About this task:
Search term "link": please show all lines in the listing that contain it.

• • • •

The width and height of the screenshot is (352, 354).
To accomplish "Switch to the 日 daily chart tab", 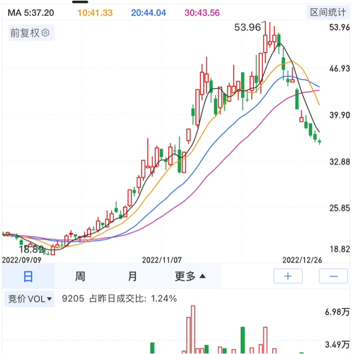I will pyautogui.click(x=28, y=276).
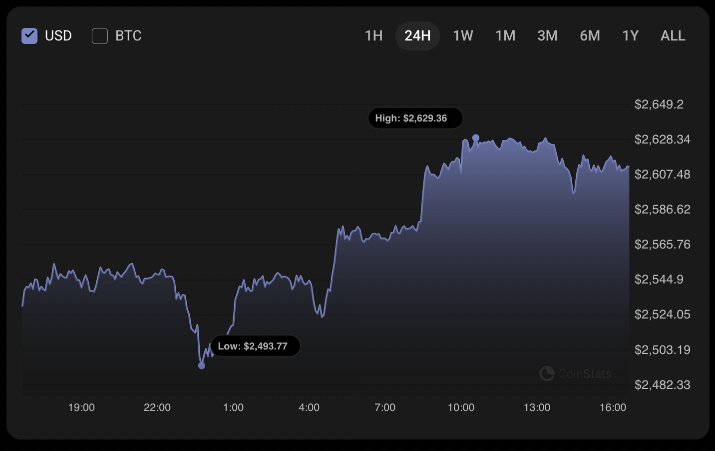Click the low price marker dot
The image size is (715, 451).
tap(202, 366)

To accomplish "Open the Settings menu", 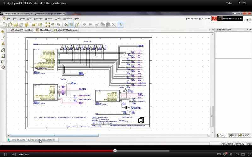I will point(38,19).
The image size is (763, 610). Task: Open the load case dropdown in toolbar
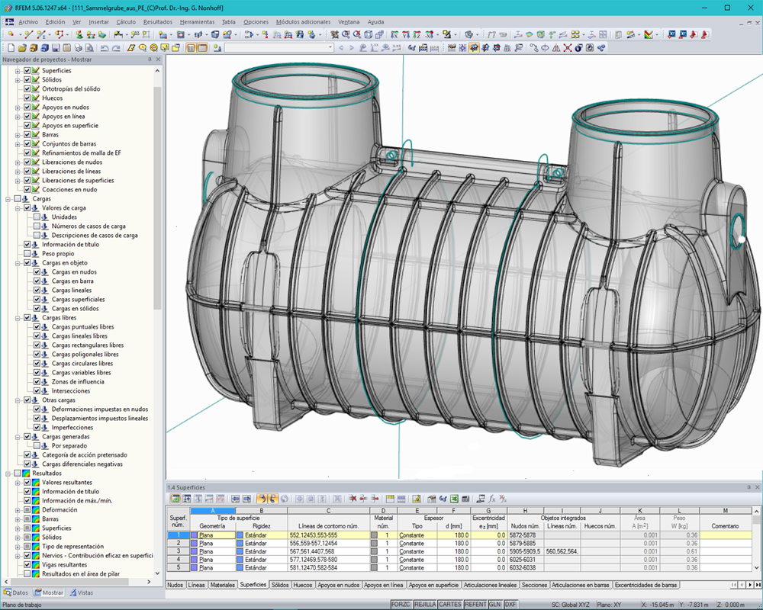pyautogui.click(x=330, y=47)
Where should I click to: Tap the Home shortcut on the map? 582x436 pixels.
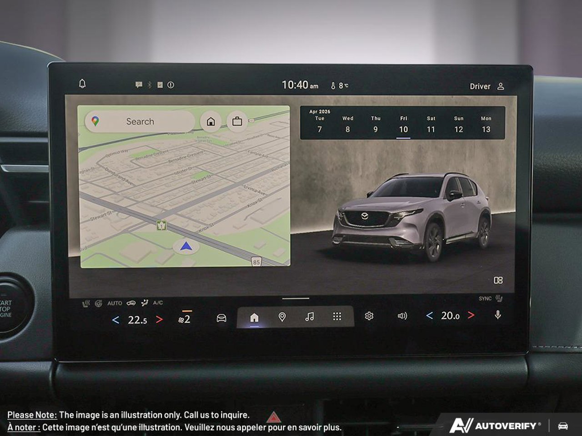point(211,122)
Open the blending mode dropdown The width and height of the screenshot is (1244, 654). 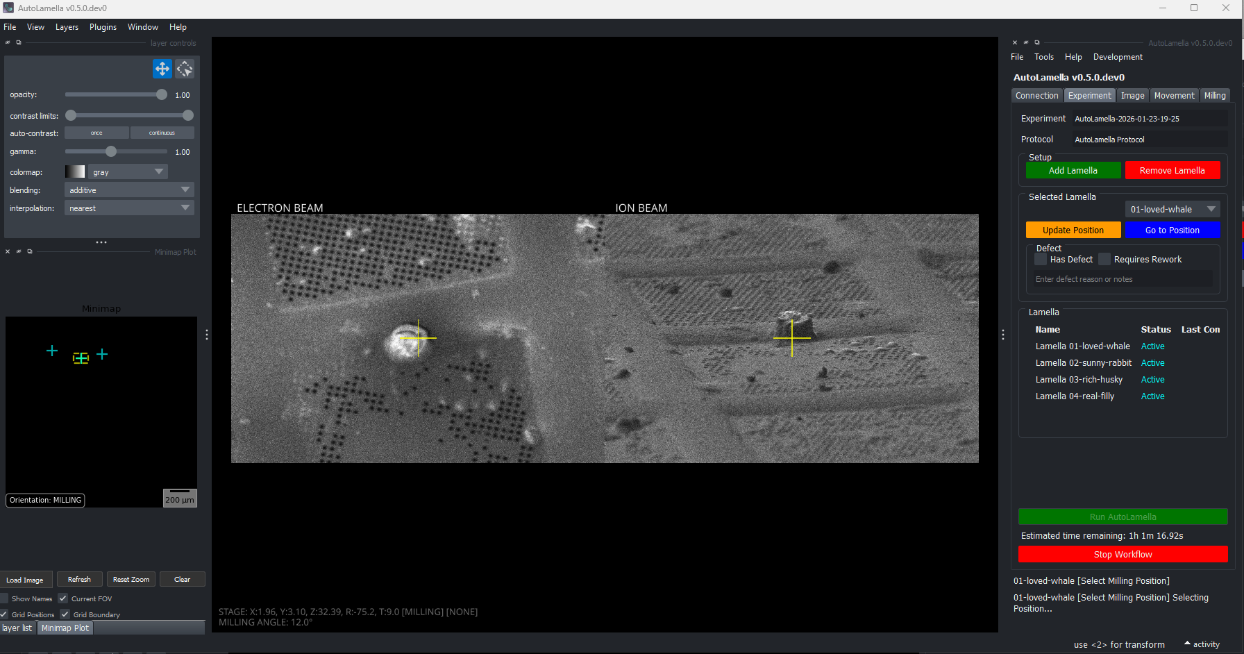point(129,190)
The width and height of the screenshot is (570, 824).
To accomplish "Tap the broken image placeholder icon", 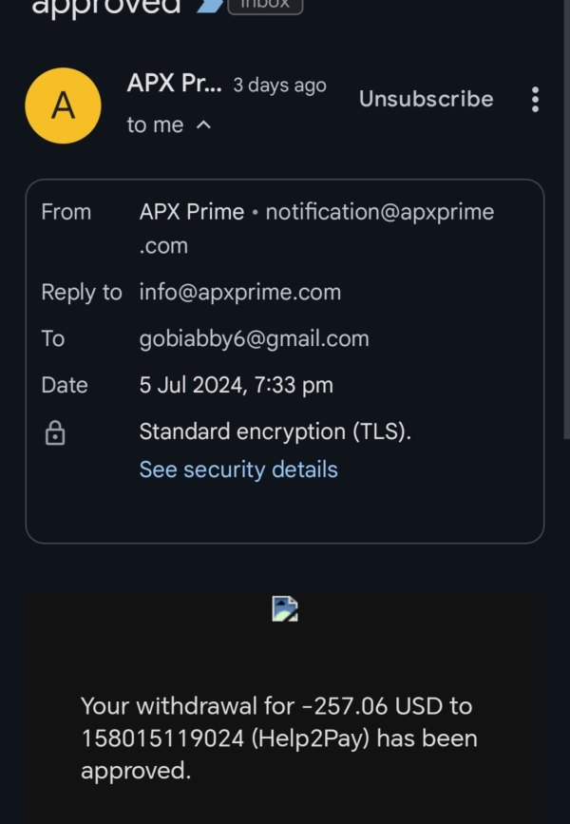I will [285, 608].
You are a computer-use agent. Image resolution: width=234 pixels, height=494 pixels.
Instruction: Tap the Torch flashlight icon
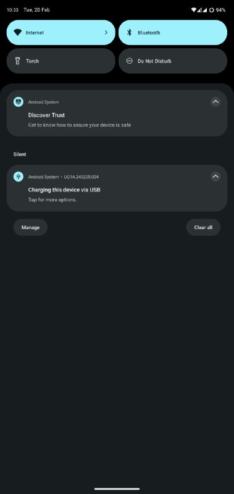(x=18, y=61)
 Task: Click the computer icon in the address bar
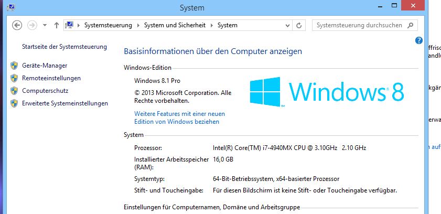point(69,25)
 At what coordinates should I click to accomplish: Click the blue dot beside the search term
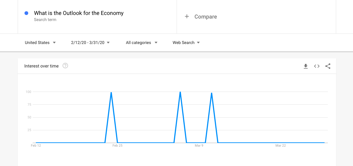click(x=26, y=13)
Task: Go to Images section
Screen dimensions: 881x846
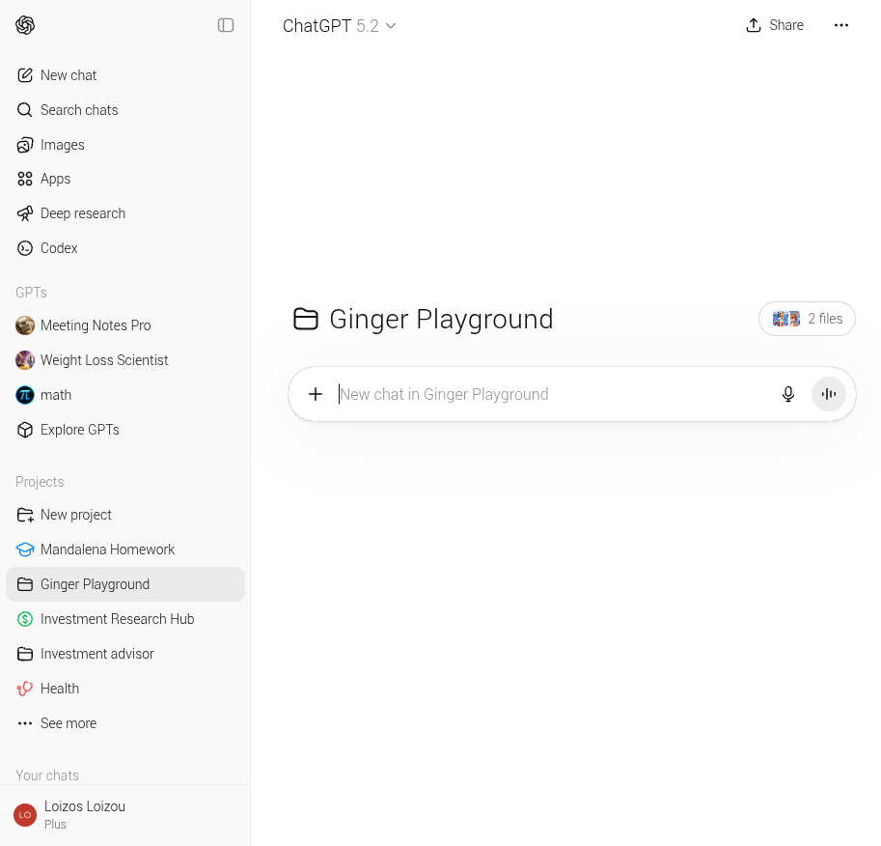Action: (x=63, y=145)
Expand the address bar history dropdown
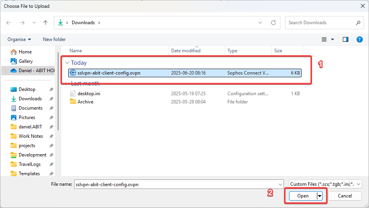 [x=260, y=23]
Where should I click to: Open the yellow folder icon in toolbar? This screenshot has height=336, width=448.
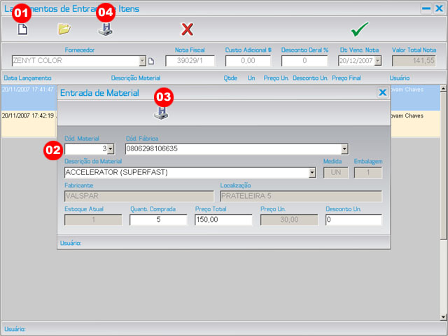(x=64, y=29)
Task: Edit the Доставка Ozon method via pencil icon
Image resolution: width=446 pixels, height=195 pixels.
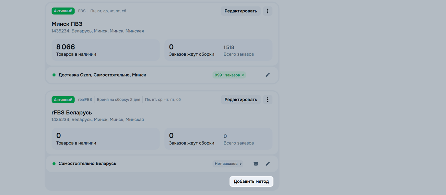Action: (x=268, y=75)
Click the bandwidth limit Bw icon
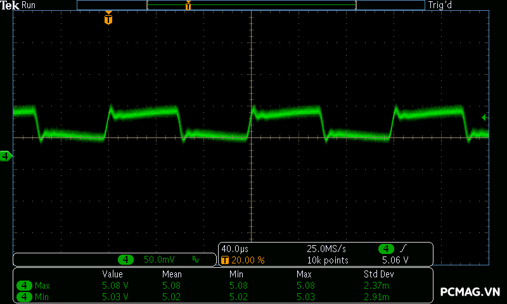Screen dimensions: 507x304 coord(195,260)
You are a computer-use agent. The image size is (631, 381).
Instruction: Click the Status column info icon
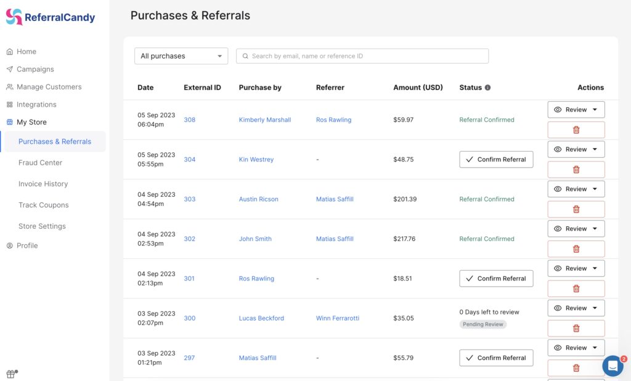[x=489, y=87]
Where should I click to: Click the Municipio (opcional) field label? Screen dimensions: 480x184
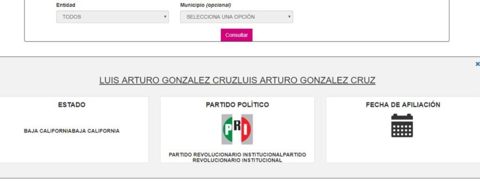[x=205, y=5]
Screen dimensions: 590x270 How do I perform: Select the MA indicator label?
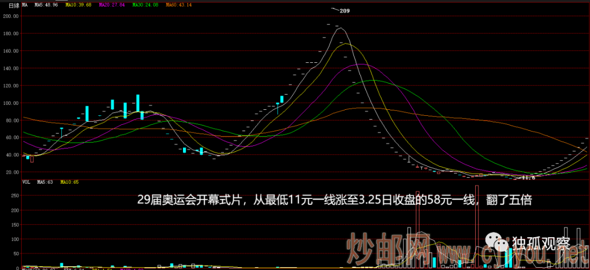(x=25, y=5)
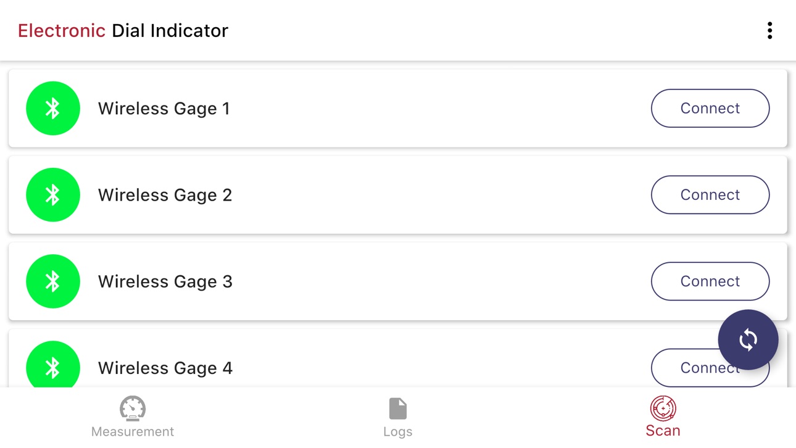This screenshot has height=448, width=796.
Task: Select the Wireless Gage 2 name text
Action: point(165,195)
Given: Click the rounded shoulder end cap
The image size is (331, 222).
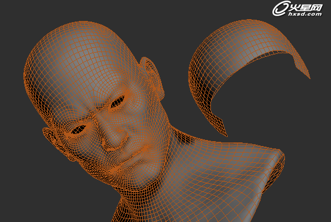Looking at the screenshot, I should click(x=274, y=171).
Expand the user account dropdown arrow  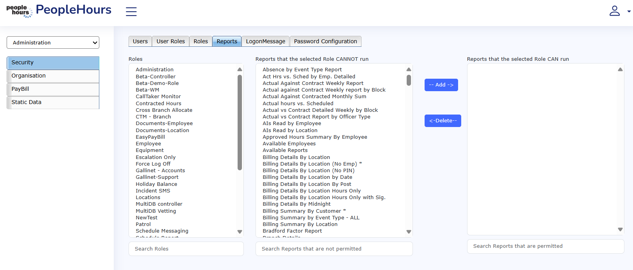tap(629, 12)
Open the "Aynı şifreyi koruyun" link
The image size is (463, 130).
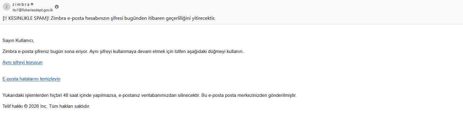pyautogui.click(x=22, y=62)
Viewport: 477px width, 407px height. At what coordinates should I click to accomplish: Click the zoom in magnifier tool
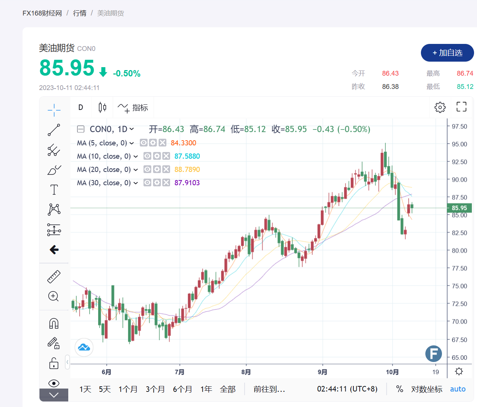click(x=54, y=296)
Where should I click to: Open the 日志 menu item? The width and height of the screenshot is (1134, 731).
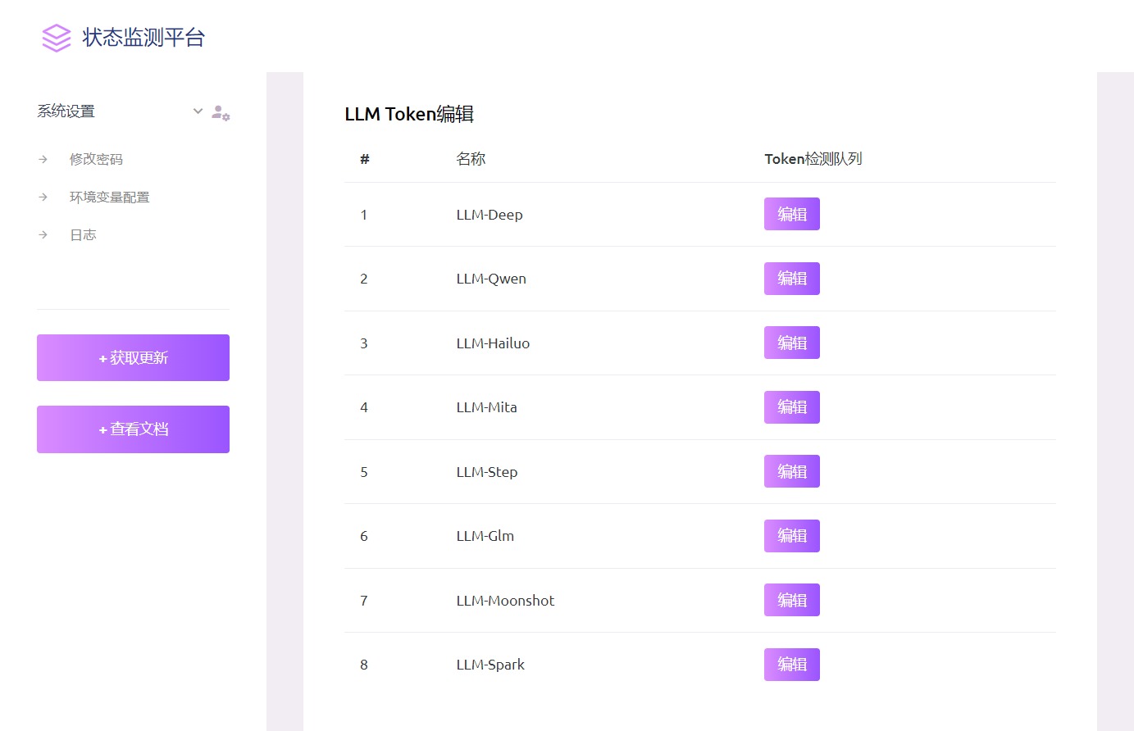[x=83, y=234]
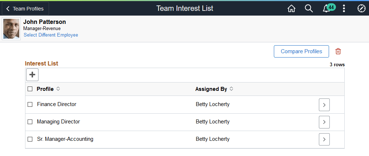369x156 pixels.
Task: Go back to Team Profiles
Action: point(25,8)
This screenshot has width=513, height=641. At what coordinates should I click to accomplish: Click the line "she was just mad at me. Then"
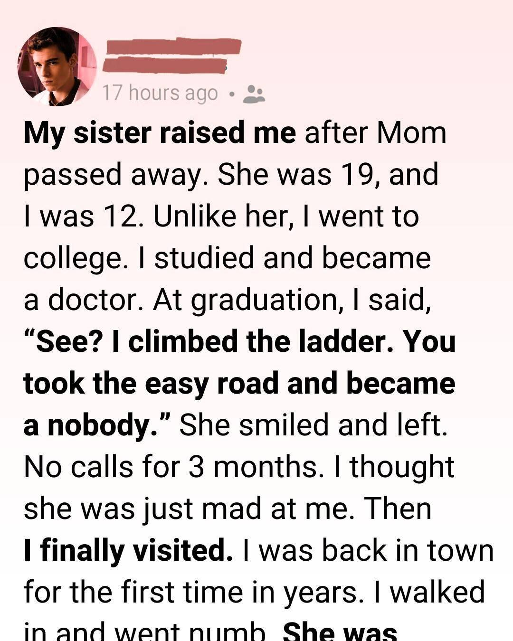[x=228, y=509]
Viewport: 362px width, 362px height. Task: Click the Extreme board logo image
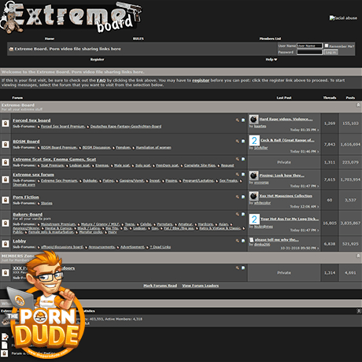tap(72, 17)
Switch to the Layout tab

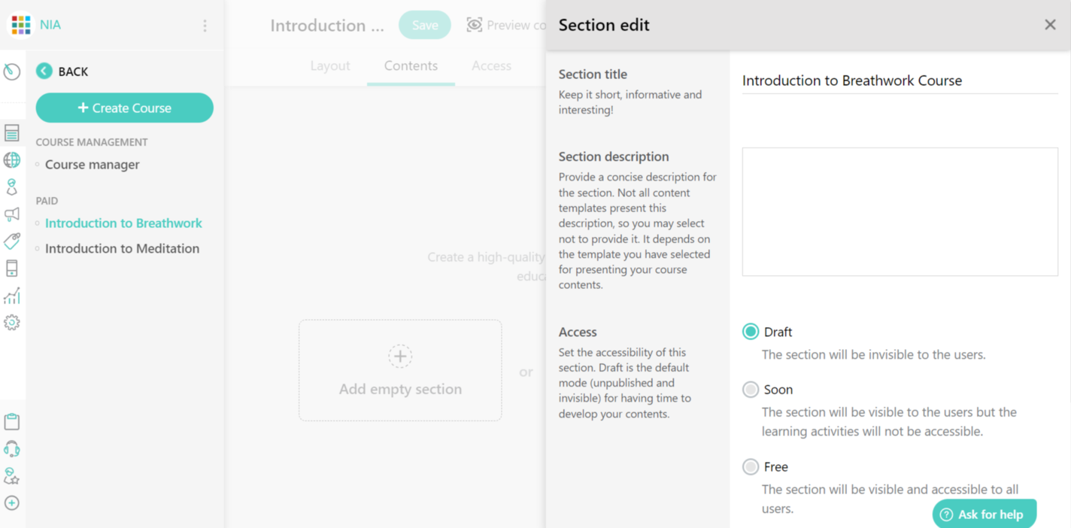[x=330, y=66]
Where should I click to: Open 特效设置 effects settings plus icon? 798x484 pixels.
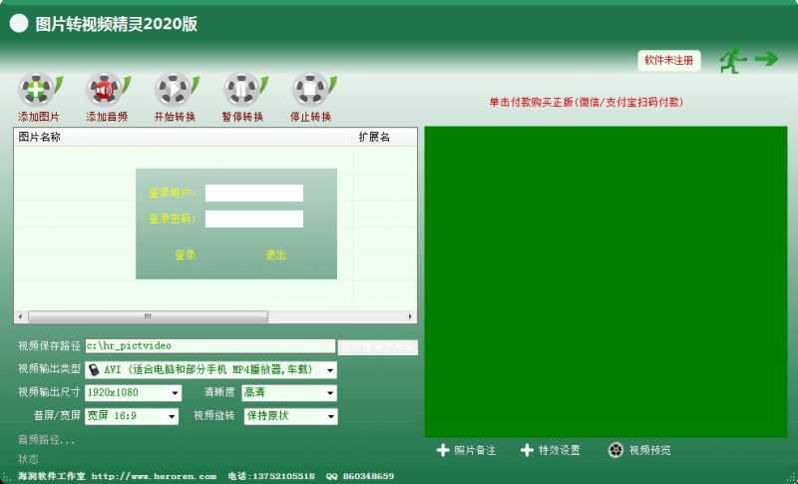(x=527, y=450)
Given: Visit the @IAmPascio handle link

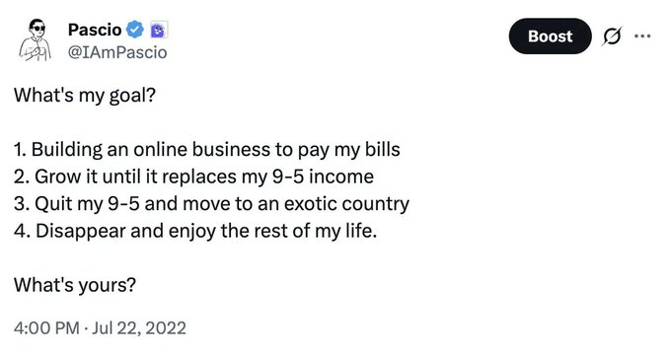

• • • •

Result below:
Open the "Aynı şifreyi koruyun" link
Given: Visit the @IAmPascio handle link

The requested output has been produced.